__TEXT SECTION__
..........
[LWN Logo]
[LWN.net]
From:	 Nigel Gamble <nigel@nrg.org>
To:	 Linus Torvalds <torvalds@transmeta.com>
Subject: [PATCH] Preemption logging
Date:	 Fri, 15 Feb 2002 20:43:12 -0800 (PST)
Cc:	 linux-kernel@vger.kernel.org

Here is the kernel preemption logging patch I mentioned a while ago,
against 2.5.5-pre1.

Nigel Gamble                                    nigel@nrg.org
Mountain View, CA, USA.                         http://www.nrg.org/

diff -Nur -X /home/nigel/.diffignore linux_pre/Documentation/preempt_logging.txt linux_log/Documentation/preempt_logging.txt
--- linux_pre/Documentation/preempt_logging.txt	Wed Dec 31 16:00:00 1969
+++ linux_log/Documentation/preempt_logging.txt	Fri Feb 15 20:14:26 2002
@@ -0,0 +1,27 @@
+Kernel preemption debugging tool
+---------------------------------
+
+CONFIG_PREEMPT_LOG adds a kernel preemption log, which can be very
+useful in debugging unprotected critical regions.  The log records the
+instruction address where the preemption occurred, the PID of the
+process that was preempted, and a timestamp.
+
+show_preempt_log() dumps the most recent 20 events, most recent first.
+Printed for each event are the PID of the preempted process, the number
+of milliseconds since the most recent preemption and the instruction
+pointer address of where the process was preempted.  show_preempt_log()
+is added to the kernel Oops message, and can also be viewed with
+SysRq-G.  (The addresses are repeated in a format that can be fed to
+ksymoops for decoding into symbols.)
..........
__DATA SUPPLIED__
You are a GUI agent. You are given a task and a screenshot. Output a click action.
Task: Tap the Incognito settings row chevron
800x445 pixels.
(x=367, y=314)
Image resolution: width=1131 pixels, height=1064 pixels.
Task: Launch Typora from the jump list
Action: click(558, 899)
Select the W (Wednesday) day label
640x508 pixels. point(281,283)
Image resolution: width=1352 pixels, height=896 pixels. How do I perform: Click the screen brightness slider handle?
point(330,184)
..........
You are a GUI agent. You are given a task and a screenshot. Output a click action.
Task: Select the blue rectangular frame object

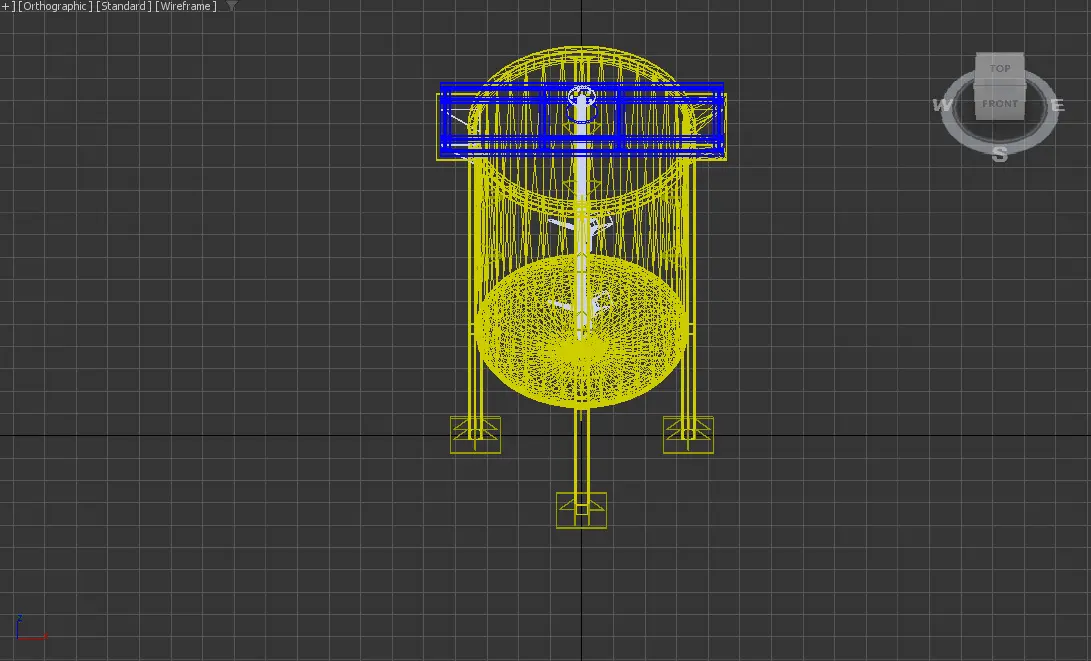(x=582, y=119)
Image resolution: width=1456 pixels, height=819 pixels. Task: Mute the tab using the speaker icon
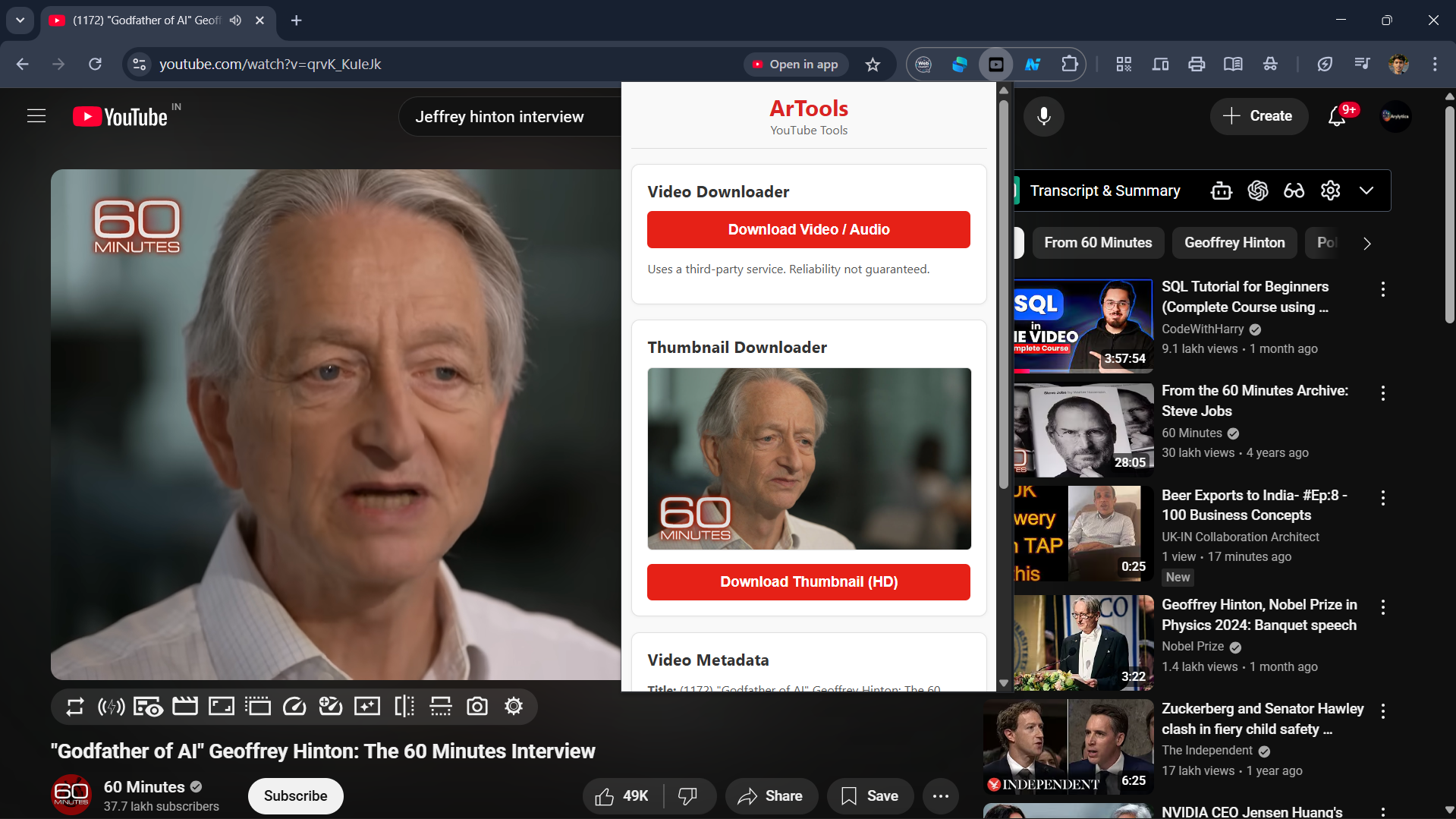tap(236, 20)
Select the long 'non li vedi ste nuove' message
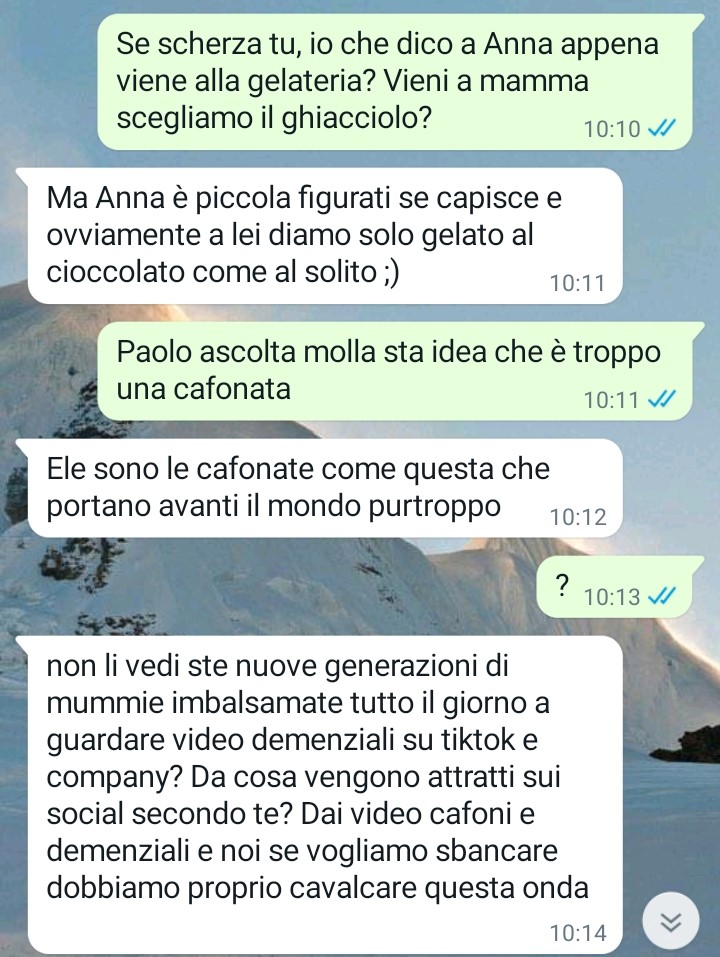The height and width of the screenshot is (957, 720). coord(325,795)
..........
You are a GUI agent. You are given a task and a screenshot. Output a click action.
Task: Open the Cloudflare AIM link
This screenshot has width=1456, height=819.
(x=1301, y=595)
..........
__PROBLEMS__
1 – In the preemption logging post, how many events does show_preempt_log() dump?
2 – Transcribe the preemption logging post from "diff -Nur -X" up to and including "most recent first.".

__TASK-BY-TASK ANSWERS__
1 – The 20 most recent events, most recent first.

2 –
diff -Nur -X /home/nigel/.diffignore linux_pre/Documentation/preempt_logging.txt linux_log/Documentation/preempt_logging.txt
--- linux_pre/Documentation/preempt_logging.txt	Wed Dec 31 16:00:00 1969
+++ linux_log/Documentation/preempt_logging.txt	Fri Feb 15 20:14:26 2002
@@ -0,0 +1,27 @@
+Kernel preemption debugging tool
+---------------------------------
+
+CONFIG_PREEMPT_LOG adds a kernel preemption log, which can be very
+useful in debugging unprotected critical regions.  The log records the
+instruction address where the preemption occurred, the PID of the
+process that was preempted, and a timestamp.
+
+show_preempt_log() dumps the most recent 20 events, most recent first.